Pesquisa Quaest divulgada nesta terça-feira (17) revela que 71% dos brasileiros são contrários à proposta do governo de estabelecer uma taxa mínima para entregas por aplicativo.
A medida prevê um valor base de R$ 10 por entrega, além de R$ 2,50 por quilômetro adicional acima de 4 km. Segundo o levantamento, 76% dos entrevistados afirmam já conhecer a proposta, enquanto 24% dizem não ter conhecimento.
Para a maioria, a mudança deve pesar no bolso: 78% acreditam que os preços dos pedidos vão subir. Outros 17% avaliam que não haverá alteração, e apenas 5% acham que os valores podem diminuir.
O impacto social também preocupa. De acordo com a pesquisa, 86% dos entrevistados consideram que a medida afetaria principalmente os mais pobres, contra 14% que veem maior impacto entre os mais ricos.
O estudo foi realizado em parceria com a Associação Nacional de Restaurantes (ANR) e ouviu 1.031 pessoas com 16 anos ou mais, entre os dias 13 e 16 de março. A margem de erro é de três pontos percentuais, com nível de confiança de 95%.
Para o presidente-executivo da ANR, Fernando Blower, a regulamentação do trabalho de entregadores é necessária, mas precisa ser equilibrada. Segundo ele, a criação de valores mínimos pode encarecer o serviço, afetar consumidores — especialmente os mais vulneráveis — e pressionar bares e restaurantes, principalmente os de pequeno porte que dependem do delivery.
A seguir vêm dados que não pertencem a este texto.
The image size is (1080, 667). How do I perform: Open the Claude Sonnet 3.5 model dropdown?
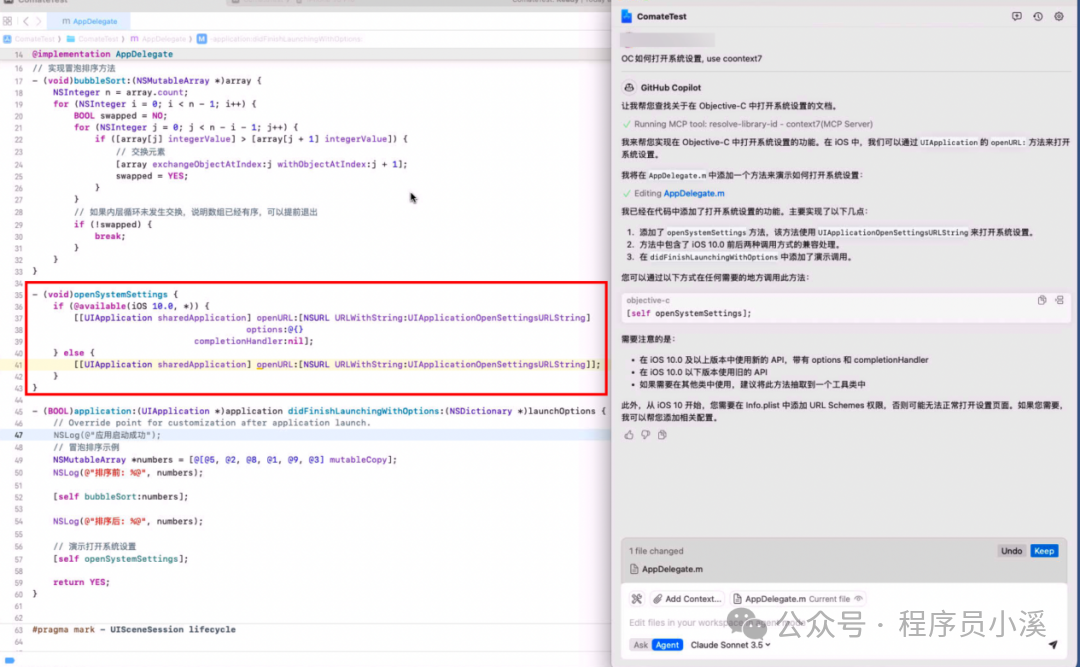tap(729, 645)
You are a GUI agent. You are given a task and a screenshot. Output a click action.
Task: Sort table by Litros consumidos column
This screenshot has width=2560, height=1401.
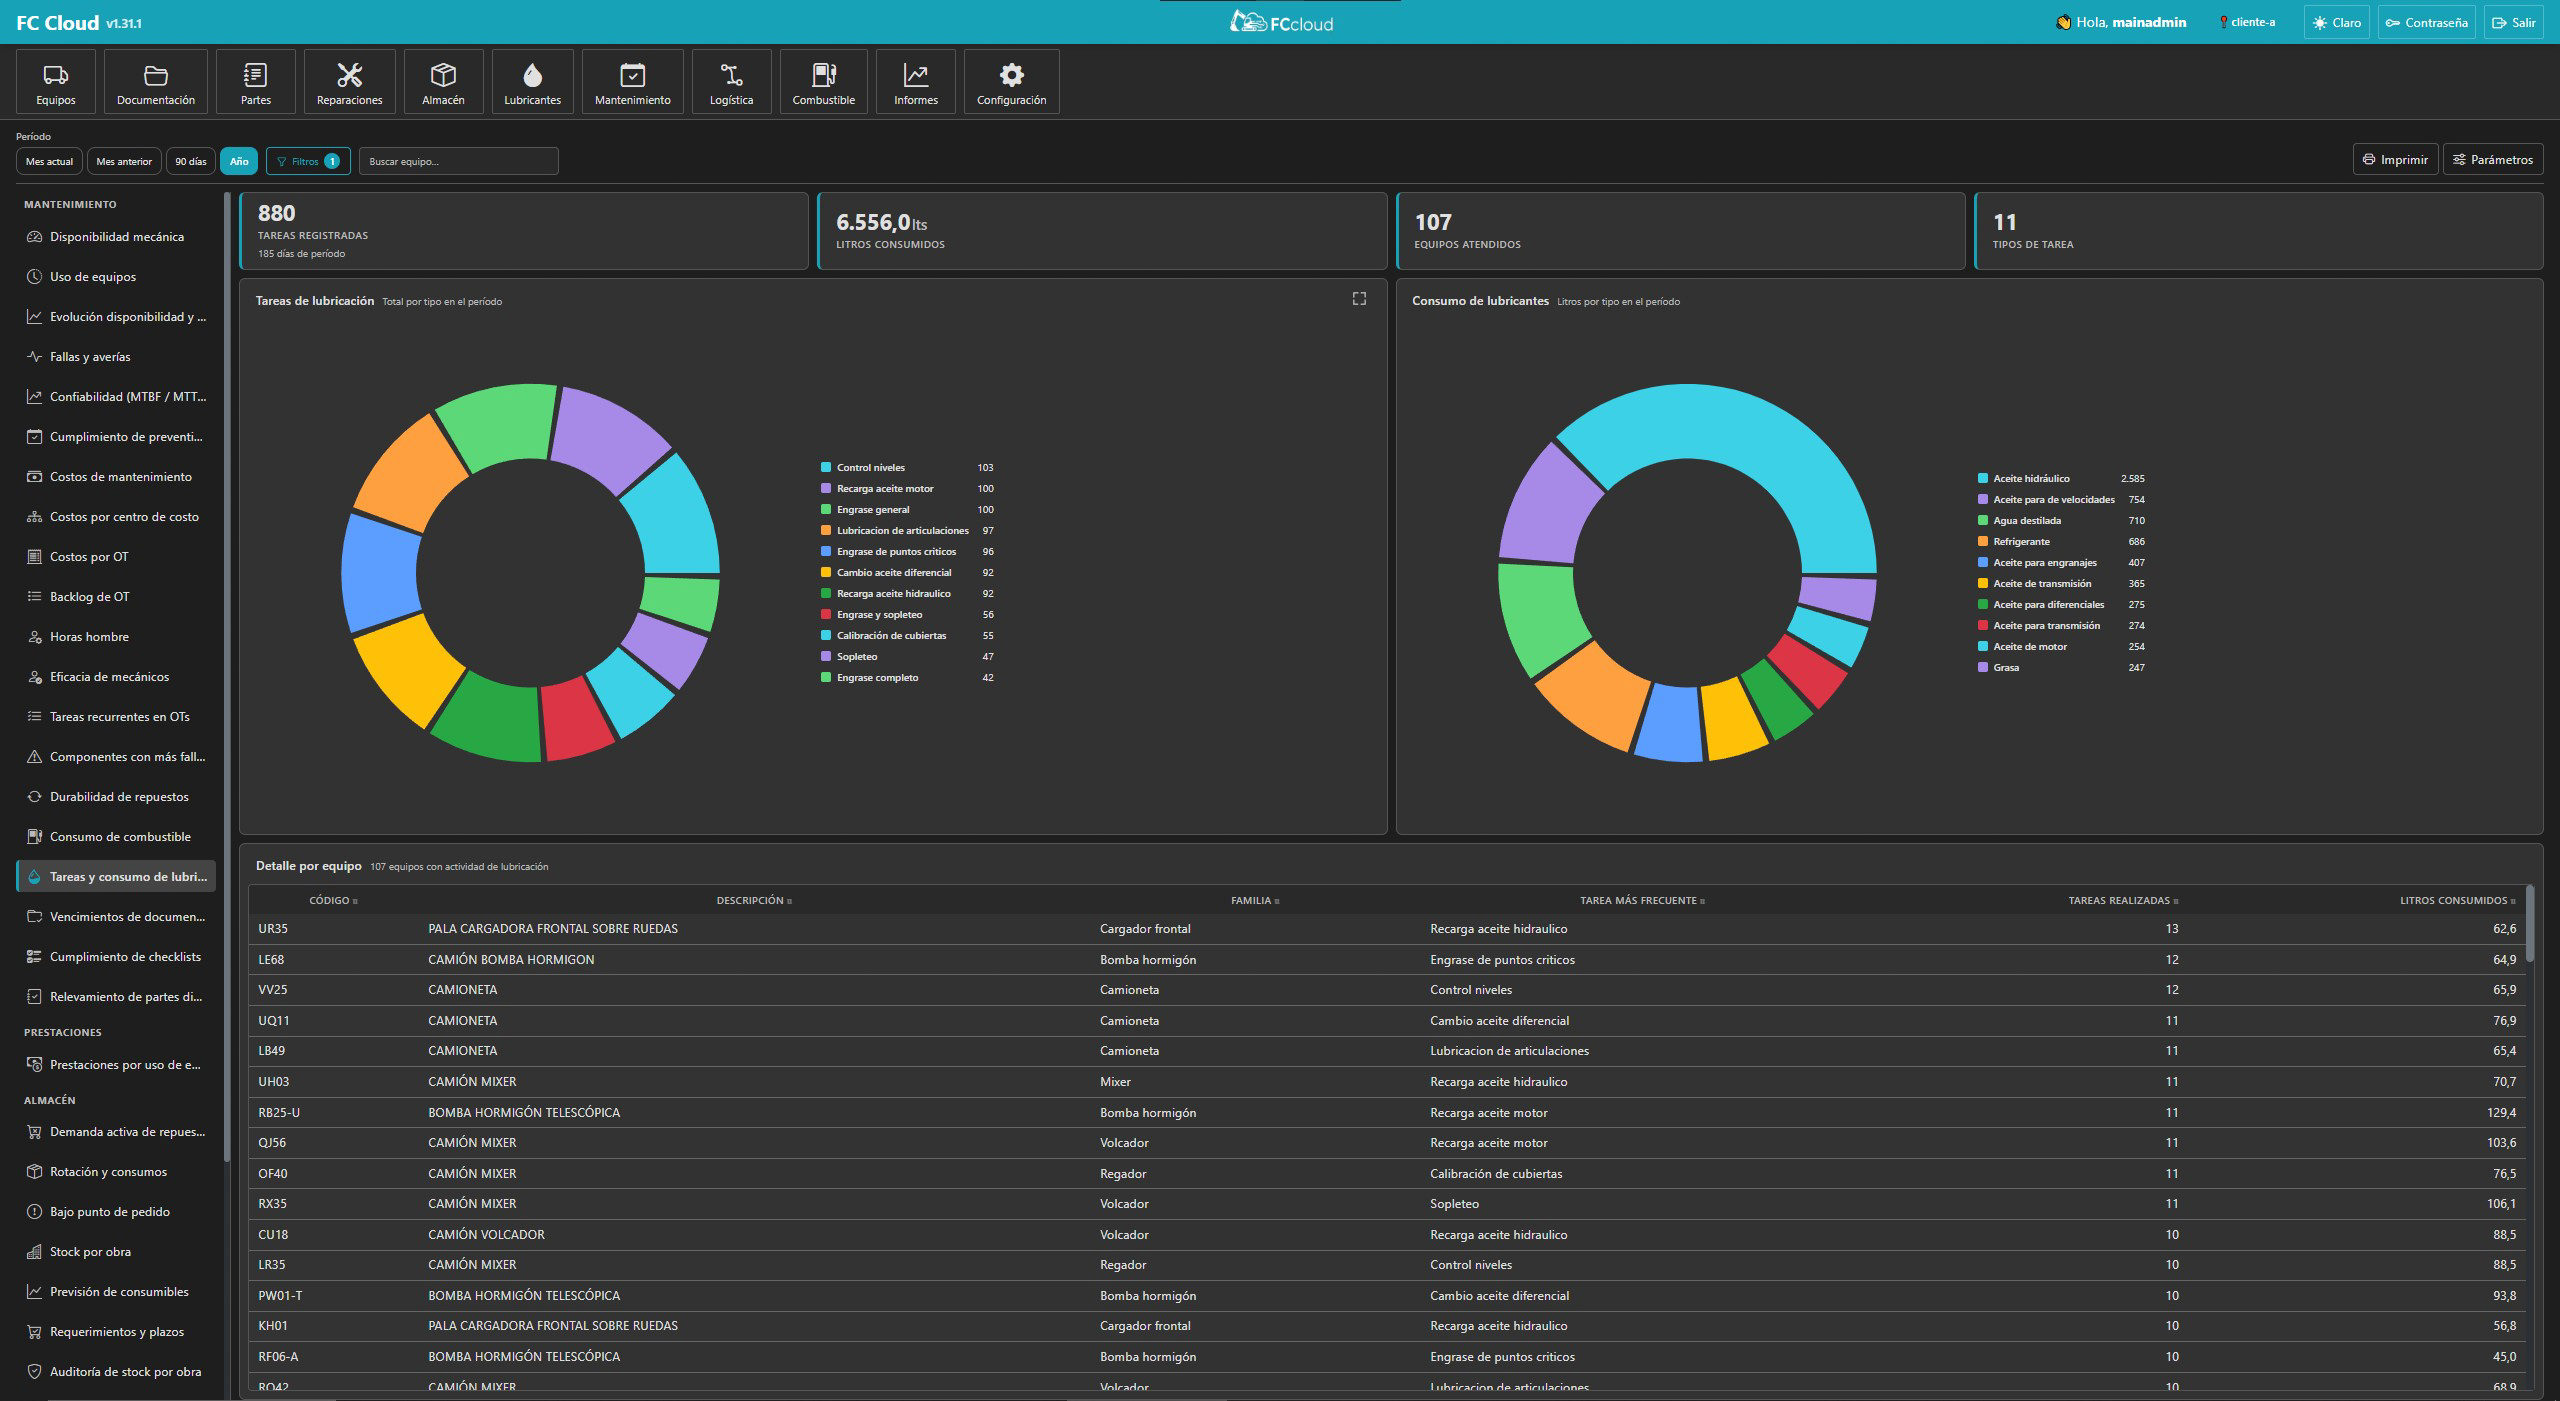pos(2458,900)
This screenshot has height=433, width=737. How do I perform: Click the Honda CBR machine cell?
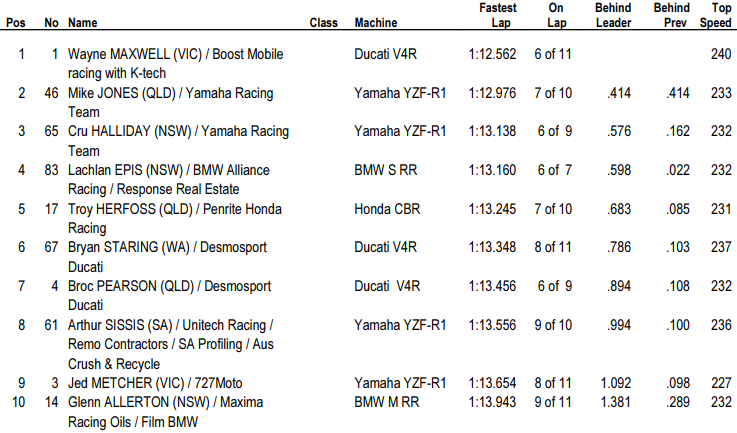point(387,209)
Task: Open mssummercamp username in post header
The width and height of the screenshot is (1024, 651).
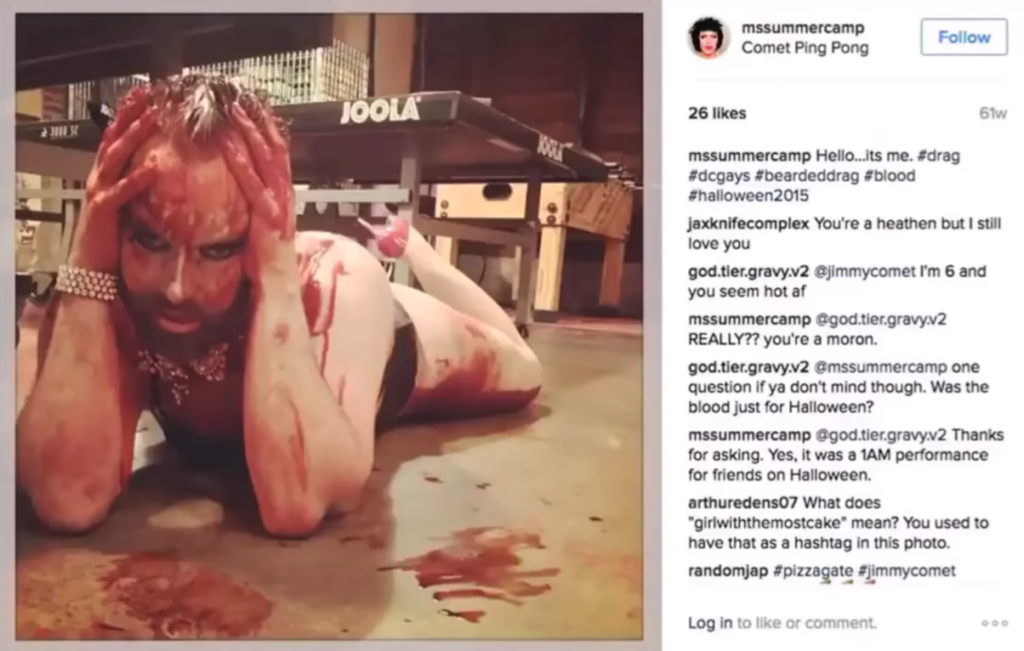Action: [803, 27]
A pesquisa também mostrou resistência dos consumidores a pagar mais caro pelo serviço: 71% disseram que não aceitariam aumento nas tarifas de entrega, enquanto 29% afirmaram que estariam dispostos a arcar com custos maiores.
Além disso, 60% dos entrevistados defendem que o governo deveria reduzir a criação de novas regras para empresas, enquanto 40% avaliam que a regulamentação deveria ser ampliada.